Dataset records:
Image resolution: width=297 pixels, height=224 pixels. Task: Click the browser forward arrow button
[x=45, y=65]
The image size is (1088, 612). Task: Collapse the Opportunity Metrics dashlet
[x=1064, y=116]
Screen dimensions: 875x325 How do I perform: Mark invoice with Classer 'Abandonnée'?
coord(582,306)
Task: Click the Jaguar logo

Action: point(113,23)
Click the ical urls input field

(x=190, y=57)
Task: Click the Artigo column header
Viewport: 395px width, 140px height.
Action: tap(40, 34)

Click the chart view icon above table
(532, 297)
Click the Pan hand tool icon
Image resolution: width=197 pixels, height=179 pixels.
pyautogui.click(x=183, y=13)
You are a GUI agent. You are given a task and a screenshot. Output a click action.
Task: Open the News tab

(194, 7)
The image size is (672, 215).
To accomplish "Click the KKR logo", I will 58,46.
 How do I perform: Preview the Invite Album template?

PROMPT:
Reproduce the lines of the entries above exactly, but only from the line containing "Image resolution: width=197" through the final line.

TASK SOLUTION:
Image resolution: width=197 pixels, height=179 pixels.
pyautogui.click(x=183, y=13)
You are a GUI agent. You are given a task and a screenshot. Output a click action.
Task: Open the News tab

(194, 7)
The image size is (672, 215).
To accomplish "Click the KKR logo", I will 58,46.
 How do I perform: Preview the Invite Album template?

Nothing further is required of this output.